**Exercise prompt:** Once you reach the line with "Toggle dislike on the video", copy it and every line after it exactly, up to the end of the data. Omit the pictures.

**Extracted information:**

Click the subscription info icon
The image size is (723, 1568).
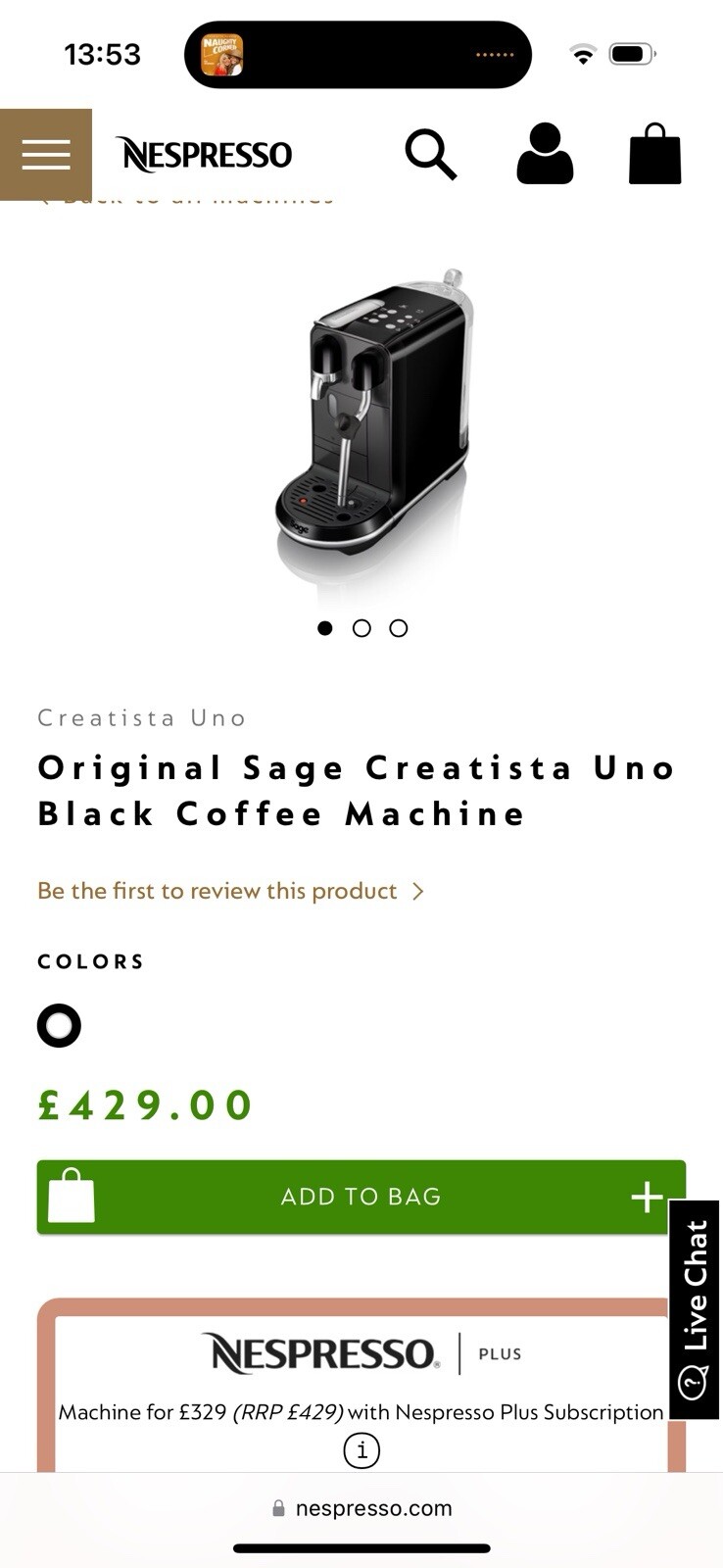tap(362, 1450)
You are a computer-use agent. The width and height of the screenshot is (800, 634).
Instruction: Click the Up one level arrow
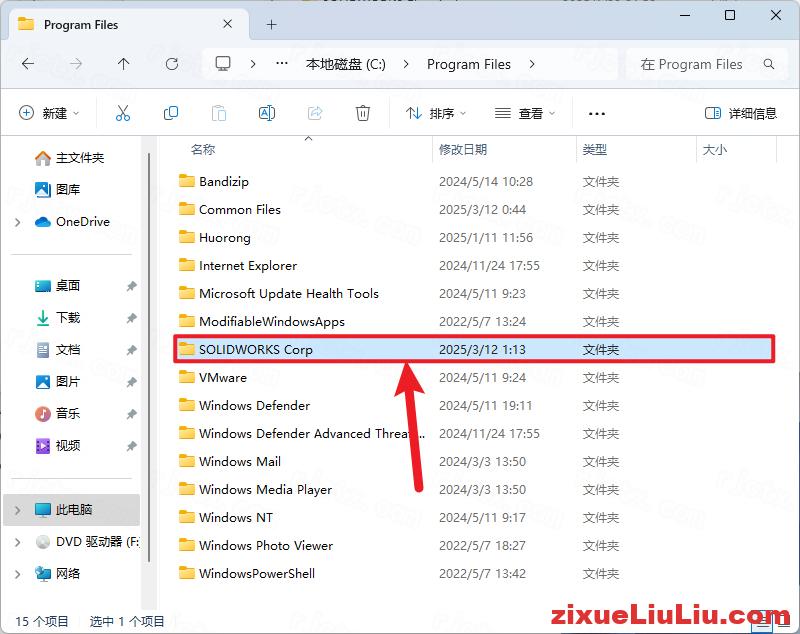click(122, 64)
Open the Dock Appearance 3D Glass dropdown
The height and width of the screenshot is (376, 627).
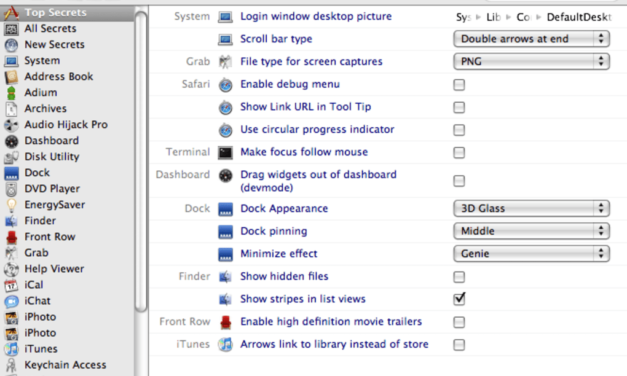point(531,208)
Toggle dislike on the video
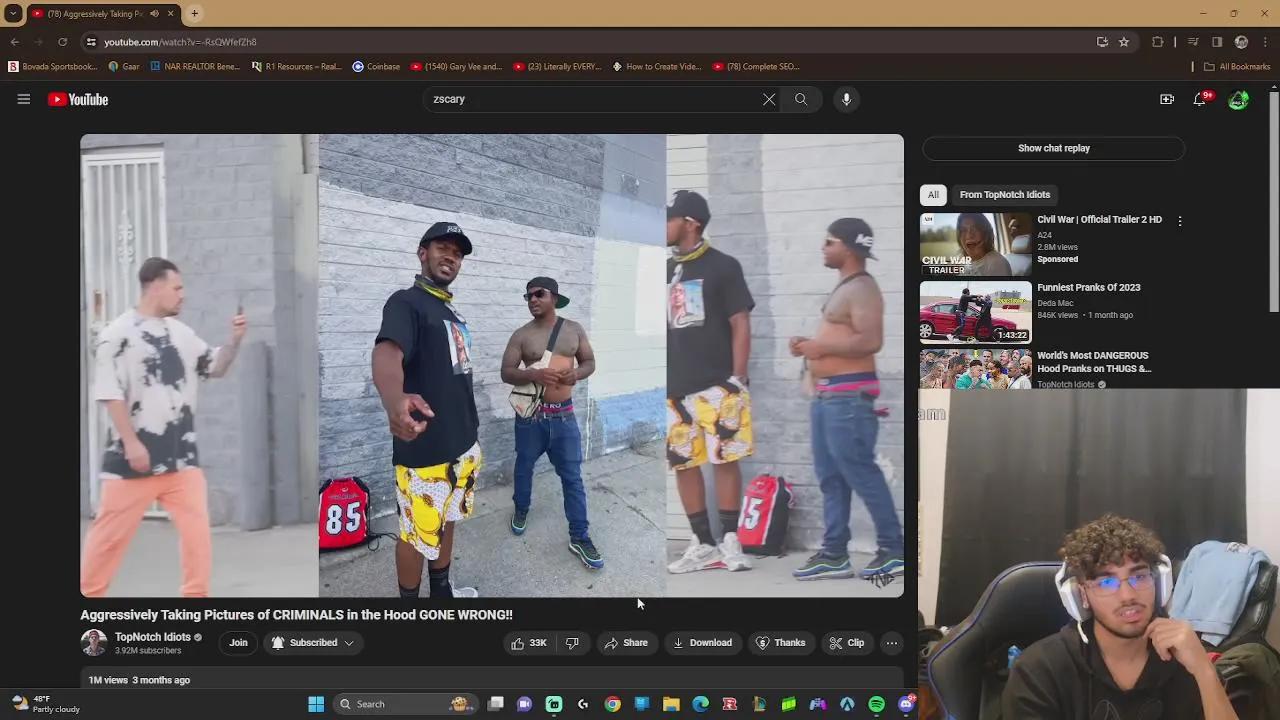 (572, 642)
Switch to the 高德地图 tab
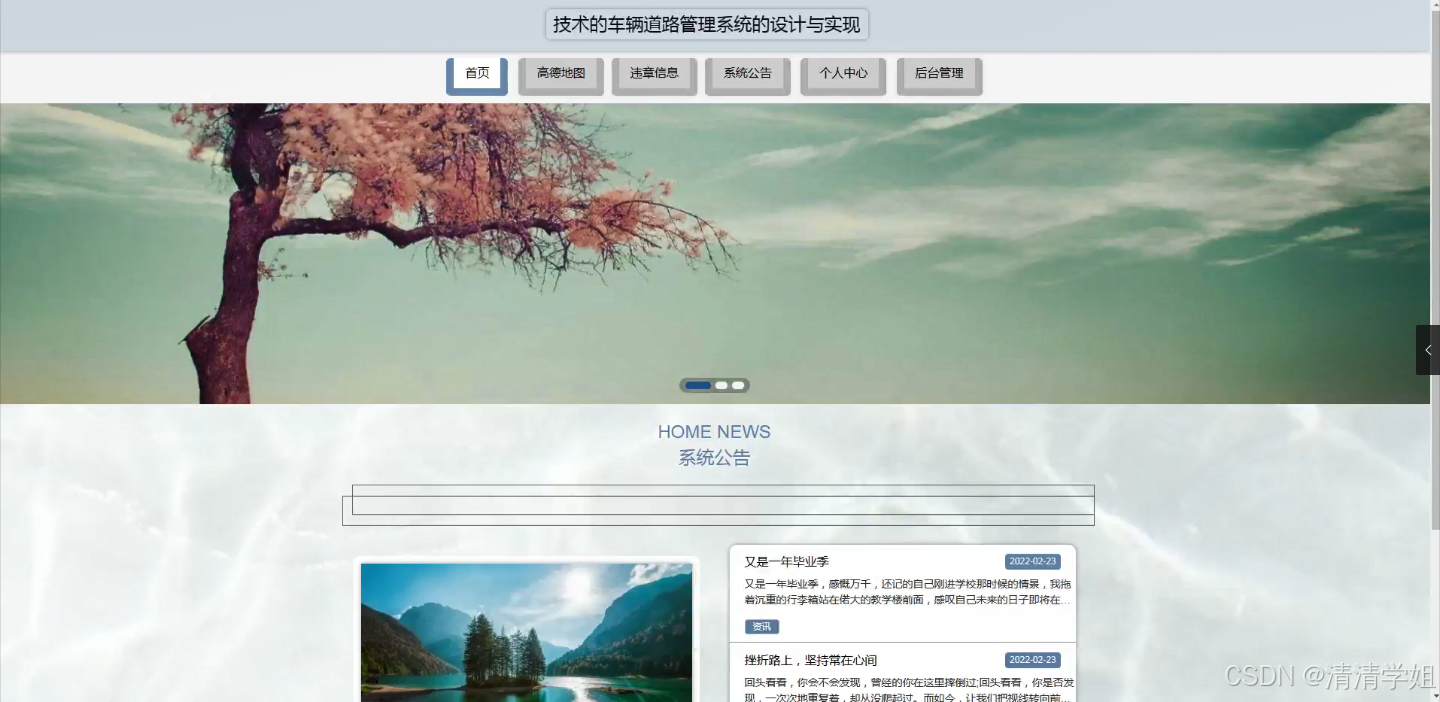 [x=560, y=74]
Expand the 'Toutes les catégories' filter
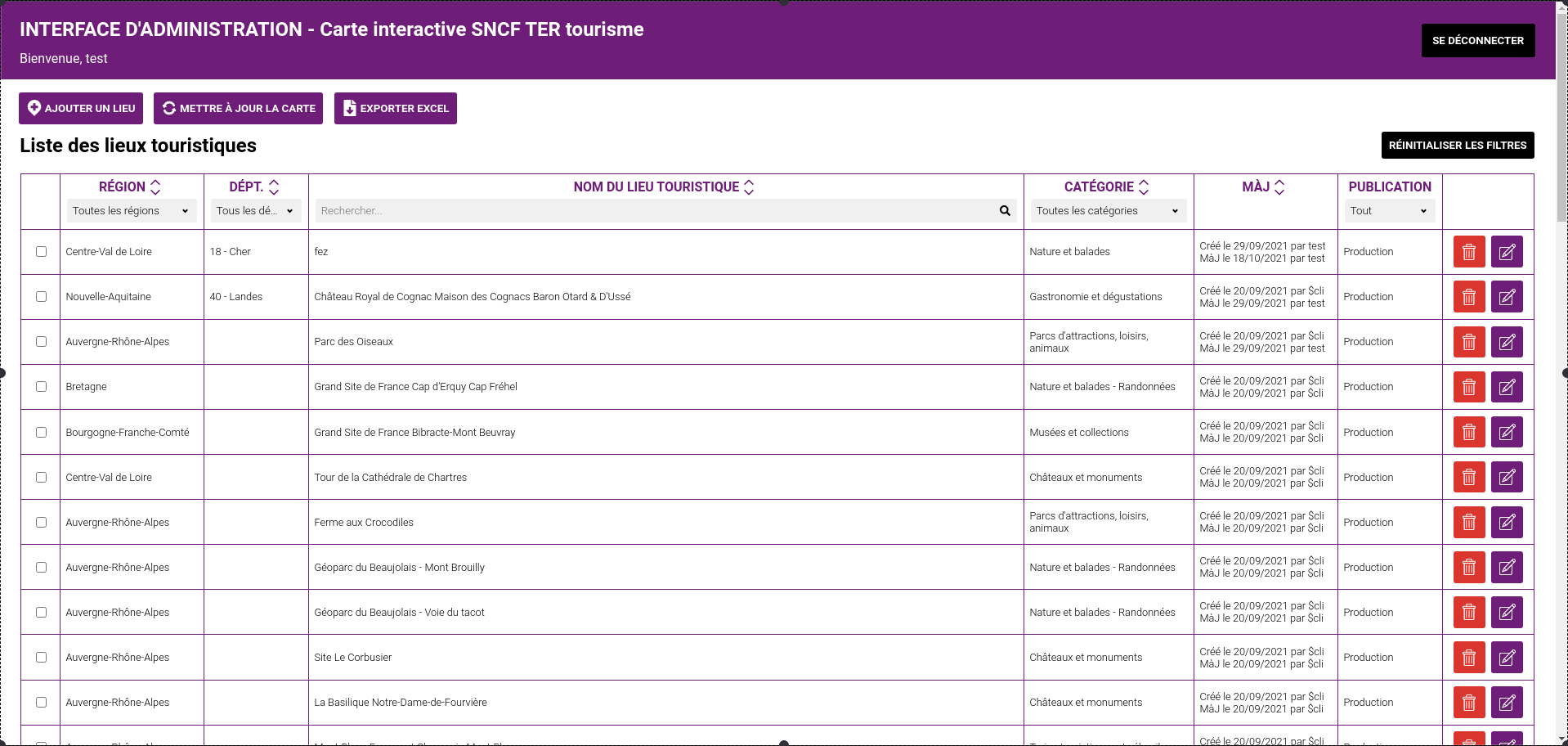This screenshot has height=746, width=1568. pyautogui.click(x=1107, y=211)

**Result for this task:**
Toggle dislike on the video
 (572, 642)
Switch to the 高德地图 tab
 [x=560, y=74]
Expand the 'Toutes les catégories' filter
This screenshot has height=746, width=1568. pyautogui.click(x=1107, y=211)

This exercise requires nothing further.